でももしも地方に住んでいて、東京に修学旅行で行くことになったら、きっと私も池園(正源司)のようにテンション爆発で詰め詰めの予定を立てるだろうなあ、なんて思ったりした。
本編、頭から最後まで池園が不憫だ。その池園は人を想う健気さがある。そしてこの不憫さと健気さが、登場人物全員の青春を加速させる。
物語は修学旅行の自由行動の1日の話。
最初は池園が教室で、修学旅行の思い出を1人で振り返っているシーンから始まる。
修学旅行の自由行動当日、池園の班員は各々の「目的」を達成するために班から離脱する。
結果として撒かれてしまった池園だけは、自らが立てた計画を遂行すべく、行きたい東京の全部に向かう。
そんな1日の思い出の話。
浅草付近で1人になった池園は、上野→芝公園(東京タワー)→渋谷→原宿→下北沢→新宿 の順序で計画を遂行する。

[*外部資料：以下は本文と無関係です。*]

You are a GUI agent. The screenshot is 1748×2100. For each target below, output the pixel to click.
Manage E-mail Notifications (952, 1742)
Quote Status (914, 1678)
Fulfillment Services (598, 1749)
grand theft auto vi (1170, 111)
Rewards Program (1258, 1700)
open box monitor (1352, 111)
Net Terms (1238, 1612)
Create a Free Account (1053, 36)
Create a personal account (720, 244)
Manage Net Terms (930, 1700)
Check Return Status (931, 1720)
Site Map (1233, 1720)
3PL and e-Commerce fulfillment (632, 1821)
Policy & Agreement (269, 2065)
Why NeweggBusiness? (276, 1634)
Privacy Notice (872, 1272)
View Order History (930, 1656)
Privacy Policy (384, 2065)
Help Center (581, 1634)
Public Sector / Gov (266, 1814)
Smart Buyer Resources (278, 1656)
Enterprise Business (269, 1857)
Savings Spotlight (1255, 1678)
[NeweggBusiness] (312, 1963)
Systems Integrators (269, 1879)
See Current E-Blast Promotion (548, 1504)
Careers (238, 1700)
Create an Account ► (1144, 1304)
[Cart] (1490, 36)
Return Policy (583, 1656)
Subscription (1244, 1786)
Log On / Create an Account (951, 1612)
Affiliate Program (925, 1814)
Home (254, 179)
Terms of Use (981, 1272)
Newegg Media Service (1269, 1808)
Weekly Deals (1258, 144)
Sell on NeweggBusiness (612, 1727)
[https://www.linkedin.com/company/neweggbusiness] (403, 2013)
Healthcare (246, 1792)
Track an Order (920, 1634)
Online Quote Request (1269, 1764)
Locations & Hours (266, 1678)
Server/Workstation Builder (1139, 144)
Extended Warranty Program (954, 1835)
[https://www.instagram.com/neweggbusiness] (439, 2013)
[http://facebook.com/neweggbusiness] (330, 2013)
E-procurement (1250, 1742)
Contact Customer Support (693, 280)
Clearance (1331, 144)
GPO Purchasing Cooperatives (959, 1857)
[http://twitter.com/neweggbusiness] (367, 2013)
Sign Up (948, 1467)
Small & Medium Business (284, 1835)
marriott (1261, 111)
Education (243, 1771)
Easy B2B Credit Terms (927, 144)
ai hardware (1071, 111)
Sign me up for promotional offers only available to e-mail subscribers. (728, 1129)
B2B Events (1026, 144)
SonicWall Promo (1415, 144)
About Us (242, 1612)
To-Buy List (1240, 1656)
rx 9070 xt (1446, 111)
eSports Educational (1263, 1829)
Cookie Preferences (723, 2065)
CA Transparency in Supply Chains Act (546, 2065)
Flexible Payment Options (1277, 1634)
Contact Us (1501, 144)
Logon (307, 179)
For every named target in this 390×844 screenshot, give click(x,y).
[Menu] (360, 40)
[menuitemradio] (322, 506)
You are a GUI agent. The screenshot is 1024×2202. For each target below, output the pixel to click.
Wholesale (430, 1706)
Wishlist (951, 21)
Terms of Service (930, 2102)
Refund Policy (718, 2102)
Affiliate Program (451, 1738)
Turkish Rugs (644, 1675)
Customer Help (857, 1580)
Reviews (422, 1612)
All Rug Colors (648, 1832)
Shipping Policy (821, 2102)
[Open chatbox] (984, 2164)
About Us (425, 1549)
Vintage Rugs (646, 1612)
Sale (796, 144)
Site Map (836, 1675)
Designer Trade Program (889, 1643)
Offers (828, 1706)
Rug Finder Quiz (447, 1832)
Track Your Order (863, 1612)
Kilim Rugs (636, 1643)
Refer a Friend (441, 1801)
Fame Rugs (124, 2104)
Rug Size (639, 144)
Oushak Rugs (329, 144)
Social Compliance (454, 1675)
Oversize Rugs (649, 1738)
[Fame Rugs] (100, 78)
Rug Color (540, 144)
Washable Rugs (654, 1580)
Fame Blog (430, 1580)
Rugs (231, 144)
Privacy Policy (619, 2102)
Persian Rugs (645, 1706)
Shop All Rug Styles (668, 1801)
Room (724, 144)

その道中、皆の「目的」を池園本人が意図しないところで手助けをしていく。
其処には池園在り。
そして出会ったり助けられたりした皆は、池園本人の「想い」を受け取っていく。
そんな池園が物語の終盤に言うセリフがある。
「私が行きたい東京はこういうことじゃなかったんだ」
細部は違うが、物語終盤に桐井(渡辺)に予定表を破ってから池園が言うセリフだ。
主題歌であるConton Candyの『急行券とリズム』の歌詞にある、
『意味なんてないのここは”東京” 君と見たいしたいがたくさんあるの』
この歌詞こそが、池園の想いだった。
そして最後、池園は桐井の目的を達成するために皆を巻き込んで奔走する。
想いを受け取った皆も全面的に協力する。
全てが終わった後、皆は曇り空の下、お台場の海で大いにはしゃぐ。
あの海の写真はみっちゃんのブログに載っている(https://www.hinatazaka46.com/s/official/diary/detail/57847?ima=0000&cd=member)が決して青くはない。
少し暗い空と、灰色の海が広がっている。
ただ、物語終盤のこの海のシーンは、観る人には青く見える。
彼女たちが青くさせたのだ。
この青さこそ、池園本人の願いであり、想いだったのだと思う。
物語は最後、卒業式当日に修学旅行の思い出を1人で振り返っている池園のシーンに戻る。
皆があの青い春を胸にしまい、一歩ずつ季節を歩んでいく。
ここからの彼女たちの時間の経過は、きっと早い。あっという間に5年10年が経過する。それはきっとこの映画を観ている人たちみんなが分かっていることだ。
それでも、きっと彼女たちはあの青を持っているから大丈夫なんだろうな、なんて思っている。勝手に。